You know Quicksort and Merge sort and Timsort and Shell sort
Heapsort and Bubble sort and Insertion sort and Selection sort
But do you recall the most god-awful sort of all?
A Reinforcement Sort (a sort done through reinforcement(ish) learning) is the Nickelback of sorting algorithms - a perfect horrible and awesome superposition. This rockstar was developed using an epsilon greedy Q-learning approach with the aim of generating the best python sorting script. This mainly involved combining code fragments together and giving rewards based on how well these scripts sort a list. The exact setup is summarized as follows:
1) : A binary array chad-kroegered from a md5 hash of the python code string
import hashlib
import numpy as np
ARRAY_INPUT_SIZE = 128
def oh_god_why(code):
'''
This converts the code string (state) to a binary array (for the neural net)
'''
state_hash = hashlib.md5(code)
state_int = int(state_hash.hexdigest(), 16)
state_bin = bin(state_int)
state_str = str(state_bin)[2:].zfill(ARRAY_INPUT_SIZE)
state_array = np.array(list(state_str))
return state_array.reshape(1, ARRAY_INPUT_SIZE)

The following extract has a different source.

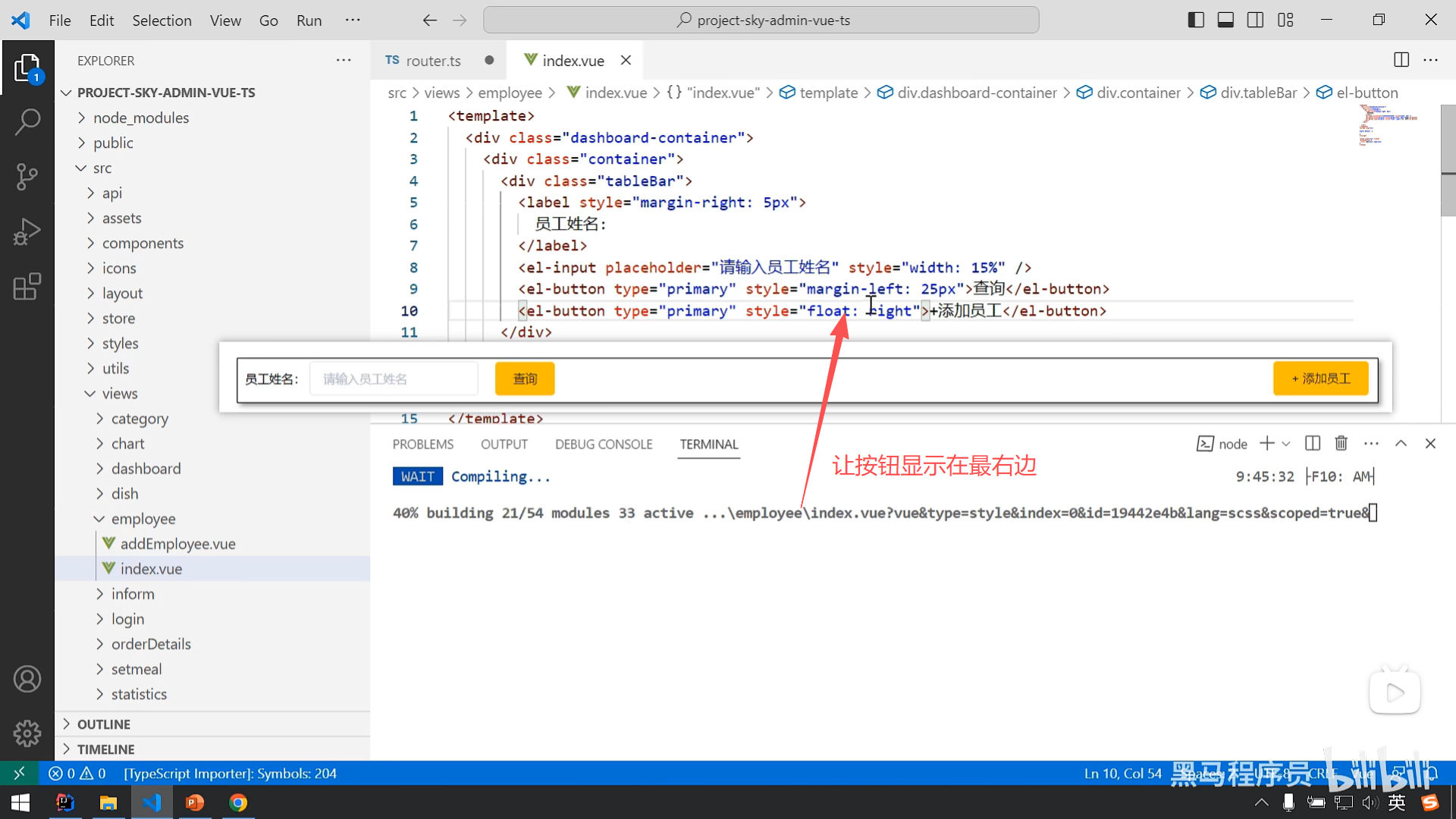This screenshot has width=1456, height=819.
Task: Click the Accounts icon
Action: pos(27,679)
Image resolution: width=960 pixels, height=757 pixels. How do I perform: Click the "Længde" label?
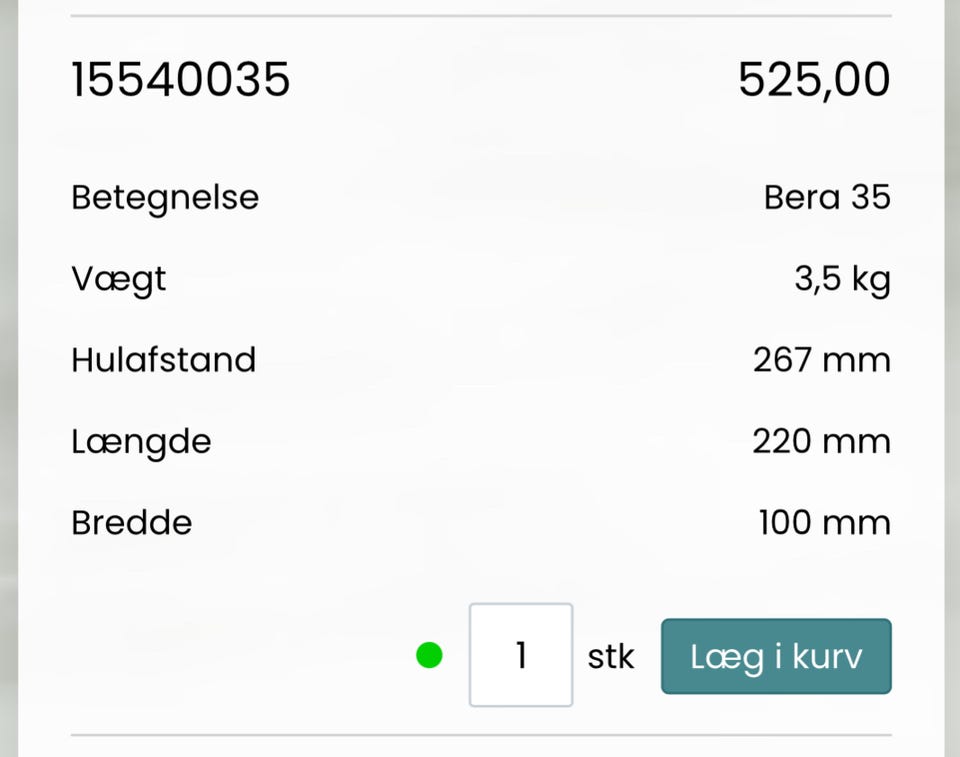pos(142,441)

2) : I figured sorting will require some looping, swapping and probably a conditional or two, so I made these actions on a state
from itertools import product
class Action(object):
def __init__(self, code):
self.code = code
self.start_list = 'unsorted_list'
def _lookup_element(self, var):
return "{list}[{var}]".format(**{
'list': self.start_list,
'var': var
})
def loop_through_elements(self, var, _):
self.code += "for {var}, _ in enumerate({list}):\n\t".format(**{
'list': self.start_list,
'var': var,
})
def swap(self, var1, var2):
self.code += "{ele1}, {ele2} = {ele2}, {ele1};".format(**{
'ele1': self._lookup_element(var1),
'ele2': self._lookup_element(var2)
})
def compare_elements(self, var1, var2):
self.code += "\tif( {ele1} < {ele2} ):".format(**{
'ele1': self._lookup_element(var1),
'ele2': self._lookup_element(var2)
})
def generate_actions():
'''
Gives all the unhidden methods (possible actions) from the Action class
'''
actions = Action.__dict__.keys()
actions = filter(lambda method: not method.startswith('_'), actions)
vars = ['i', 'j']
possible_actions = [e for e in product(actions, vars, vars) if e[1] != e[2]]
return possible_actions
def performAction(state, action):
'''
Takes the current state (the code string) and applies an action
'''
a = Action(state)
getattr(a, action[0])(*action[1:])
return a.code
3) : The state receives a score of -1 if the python code doesn't run, -10 is the code is over 300 characters or +1000 if the list is correctly sorted.
import random
LIST_LENGTH = 1000
START_LIST = range(LIST_LENGTH)
random.shuffle(START_LIST)
TEMPLATE = '''
def sort(unsorted_list):
{0}
return unsorted_list
sorted_list = sort({1})
'''
def append_definition(code, start_list):
"""
This takes the above TEMPLATE string and wraps it around the code string
"""
return TEMPLATE.format(code, start_list)
def calc_reward(code):
"""
Rewards based on the current code state:
1) Code correctly sorts the list: 1000
2) Code runs: 0
3) Code doesn't run: -1
4) Code is over 300 characters: -10
"""
if len(code) > 300:
return -10
try:
exec append_definition(code, START_LIST)
score = 0
if sorted_list == range(LIST_LENGTH):
score = 1000
except:
score = -1
return score
After up a neural net, I received this optimal sort:
import random
import numpy as np
from keras.models import Sequential
from keras.layers.core import Dense, Activation
from keras.optimizers import RMSprop
from action import performAction, oh_god_why, generate_actions, ARRAY_INPUT_SIZE
from reward import calc_reward
EPOCHS = 20000
GAMMA = 0.9
def setup_network(num_actions):
'''
This defines a neural net since that's the cool thing to do nowadays
'''
model = Sequential()
model.add(Dense(200, input_shape=(ARRAY_INPUT_SIZE,)))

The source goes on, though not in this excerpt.